Only one stretch of the listing below is wanted. Begin at the line that has "You are a computer-use agent.", stop after the line that has "Instruction: Click the", and repeat every line in between exactly.

_Source data_
※

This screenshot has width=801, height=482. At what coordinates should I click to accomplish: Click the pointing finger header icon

※

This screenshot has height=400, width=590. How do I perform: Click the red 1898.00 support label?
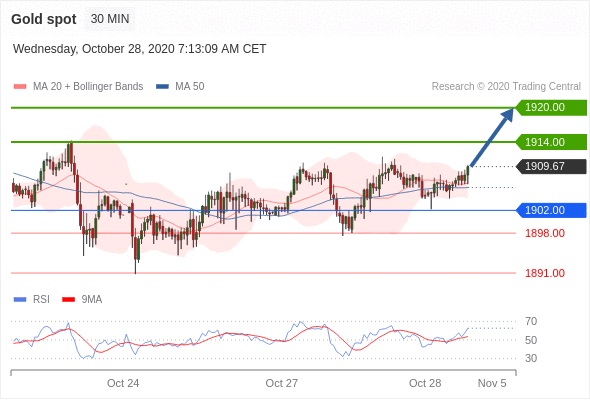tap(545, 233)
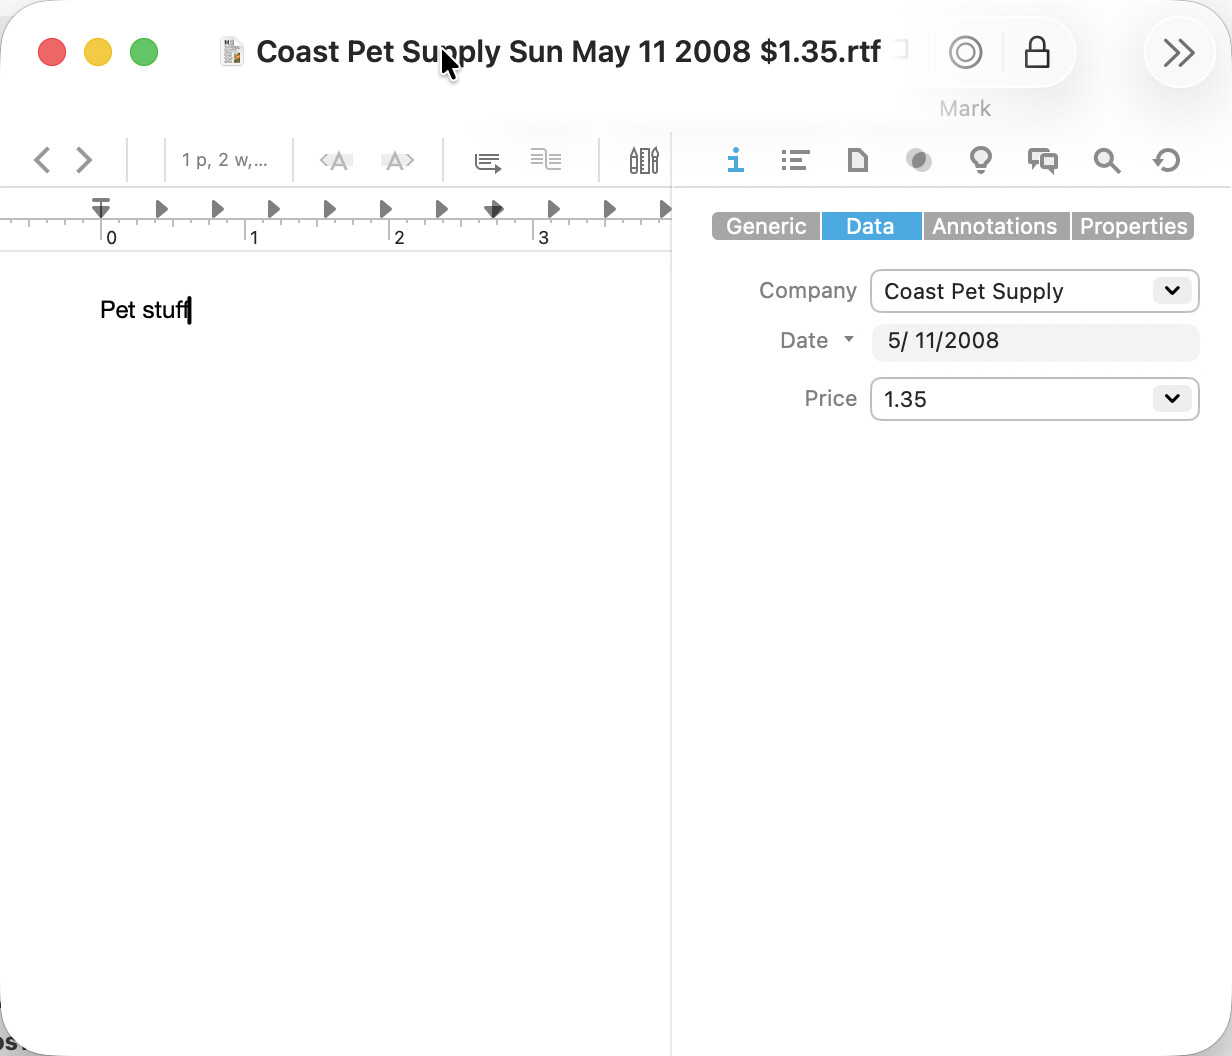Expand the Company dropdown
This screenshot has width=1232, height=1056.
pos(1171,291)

※

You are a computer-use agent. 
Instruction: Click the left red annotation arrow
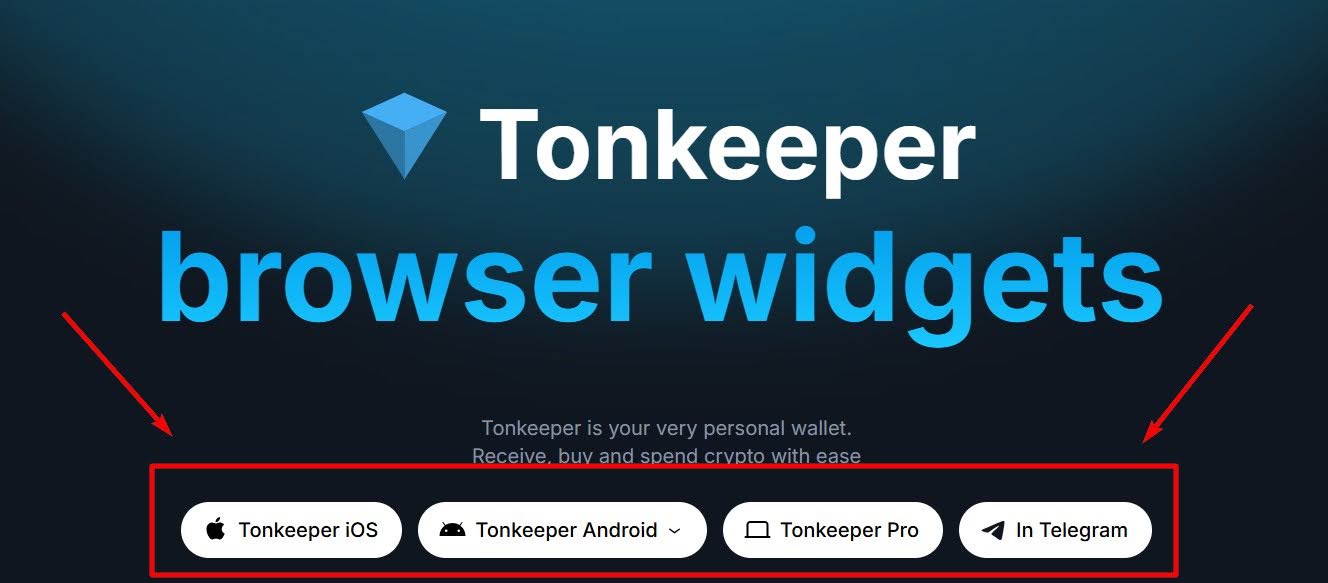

※

_Exercise response_
You are a computer-use agent. 
Instruction: Click the left red annotation arrow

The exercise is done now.